Health managers have warned that any new money the Government puts into health will be swallowed by the deficits.
They also face pressure to meet rising wage costs. The Canterbury health board settled a seven-month dispute with nurses with a 10 per cent rise over 22 months. It followed strikes, threats of hospital closures and warnings that patients could die.
King says there is an incentive for boards to find efficiencies and make savings because they get to keep the cash. So if they spend money on prevention, which reduces the number of people needing hospital care, they benefit.
She lists getting rid of the company-structured Crown Health Enterprises and moving away from the competitive, business-focused model to a co-operative system as a major achievement in putting people first.
Setting up the district health boards is expected to cost about $44 million in the four years to 2004.
The district health boards, with community representatives elected by the public, are a way to involve the public in running the health system, says King.
"The core components of the new system are based on people. We wanted to change the environment, the thinking and the direction we were heading. After two years, when you consider what we've done, it's been huge."
Although the public may not be able to explain how the Government has met that pledge, King believes they will be aware of the emphasis on rebuilding the public system and the new community input.
"Each of the achievements may not be burning in peoples' minds but it is the overall perception," she says.
Labour has already announced plans for future spending. It will put in an extra $400 million in each of the next three years. Each portion of the new money will be built into baselines so the amount spent will total $2.4 billion.
The spending was announced around the time the Government was warned half of district health boards were in danger of breaching loan agreements with banks.
National's Roger Sowry says the Government's new contribution is less than the last National Government spent.
Between 1996 and 1999, National increased operational spending by $1.26 billion (25 per cent). The Labour-led Government increase was $1.2 billion (21 per cent).
Of the new money, King has set aside $410 million for cutting the cost to patients of primary health care, beginning with the poor, children and the elderly. The Government wants to move to low-cost or free access to primary health care over the next eight to 10 years.
The portion of GP care and pharmaceuticals paid for in part-charges is about $465 million a year. The Government would have to cover this from taxes if it wants to deliver free primary care.
King says Labour will focus on the primary sector in its election campaign.

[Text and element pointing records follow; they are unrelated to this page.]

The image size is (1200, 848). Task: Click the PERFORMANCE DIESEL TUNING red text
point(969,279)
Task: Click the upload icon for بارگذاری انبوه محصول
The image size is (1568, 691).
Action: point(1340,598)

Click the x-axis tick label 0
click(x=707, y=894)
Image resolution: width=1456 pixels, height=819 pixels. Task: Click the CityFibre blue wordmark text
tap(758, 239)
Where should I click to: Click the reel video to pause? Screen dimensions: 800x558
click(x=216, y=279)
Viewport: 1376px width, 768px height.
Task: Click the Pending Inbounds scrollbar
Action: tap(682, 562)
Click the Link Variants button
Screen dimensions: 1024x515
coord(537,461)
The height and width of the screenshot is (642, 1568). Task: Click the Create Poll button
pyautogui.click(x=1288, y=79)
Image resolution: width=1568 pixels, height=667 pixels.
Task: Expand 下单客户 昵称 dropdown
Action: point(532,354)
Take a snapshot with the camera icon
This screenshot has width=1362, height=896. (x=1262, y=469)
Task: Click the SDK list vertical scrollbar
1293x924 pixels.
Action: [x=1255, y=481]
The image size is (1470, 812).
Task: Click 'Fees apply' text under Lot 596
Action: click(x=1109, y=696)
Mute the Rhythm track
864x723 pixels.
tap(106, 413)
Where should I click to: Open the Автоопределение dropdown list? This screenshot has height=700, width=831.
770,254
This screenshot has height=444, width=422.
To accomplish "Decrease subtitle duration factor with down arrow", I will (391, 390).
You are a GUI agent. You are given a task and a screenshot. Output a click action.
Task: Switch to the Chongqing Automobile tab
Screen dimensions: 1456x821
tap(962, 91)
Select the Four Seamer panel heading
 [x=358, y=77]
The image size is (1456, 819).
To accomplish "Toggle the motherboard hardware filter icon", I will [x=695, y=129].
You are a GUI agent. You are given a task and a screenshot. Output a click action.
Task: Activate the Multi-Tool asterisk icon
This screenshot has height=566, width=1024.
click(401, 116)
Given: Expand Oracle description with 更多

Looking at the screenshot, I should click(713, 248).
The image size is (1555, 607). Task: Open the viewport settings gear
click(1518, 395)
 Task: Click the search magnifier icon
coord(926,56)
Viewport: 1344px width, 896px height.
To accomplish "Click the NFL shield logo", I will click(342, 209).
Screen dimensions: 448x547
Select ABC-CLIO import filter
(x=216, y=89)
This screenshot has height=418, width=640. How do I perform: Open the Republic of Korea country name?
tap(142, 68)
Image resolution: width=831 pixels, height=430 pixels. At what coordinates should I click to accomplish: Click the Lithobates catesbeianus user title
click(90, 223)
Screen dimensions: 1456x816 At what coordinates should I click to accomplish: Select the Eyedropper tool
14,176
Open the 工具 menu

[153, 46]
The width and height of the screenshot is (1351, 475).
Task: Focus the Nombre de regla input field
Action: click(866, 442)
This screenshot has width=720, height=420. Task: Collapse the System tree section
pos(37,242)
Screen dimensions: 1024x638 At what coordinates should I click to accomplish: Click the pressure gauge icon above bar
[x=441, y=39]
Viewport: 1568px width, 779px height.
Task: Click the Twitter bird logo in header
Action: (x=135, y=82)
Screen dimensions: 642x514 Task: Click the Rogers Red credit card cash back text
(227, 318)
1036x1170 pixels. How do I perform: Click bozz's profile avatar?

"I see that as being the real winner for New Zealand in terms of improving health," she says. "We have to focus on actioning key population health goals like diabetes, cancer, cardiac disease and immunisation."
Legislation to remove asset testing for long-stay elderly care is being drafted and is likely to be introduced to Parliament before the election.
But Cullen says it will not be passed into law until the Government's next term, if it is re-elected, because there is no room to finance it in this year's Budget. The cost has been estimated at $200 million.
King says the cost of removing asset testing and introducing a meningococcal vaccine, estimated at more than $100 million, will be paid from outside the $2.4 billion increase already announced.
Mindful of the cost, Cullen goes back to the question of whether health can be "fixed". He warns that the development of new drugs, new procedures and the ageing of the population place immense stress on the Government's capacity to meet people's expectations about the health system.
"It would be possible to spend a great deal of money in health and still there would be some demand at the margins that would not be met," he says.
"That reflects the fact that we still have a system which does not allow for an intelligent public debate about the connection between what people are prepared to pay for and what they get."
The message is that either people are satisfied with what they've got or they accept the need for paying higher taxes.
Cullen has done this once and is not prepared to do it again.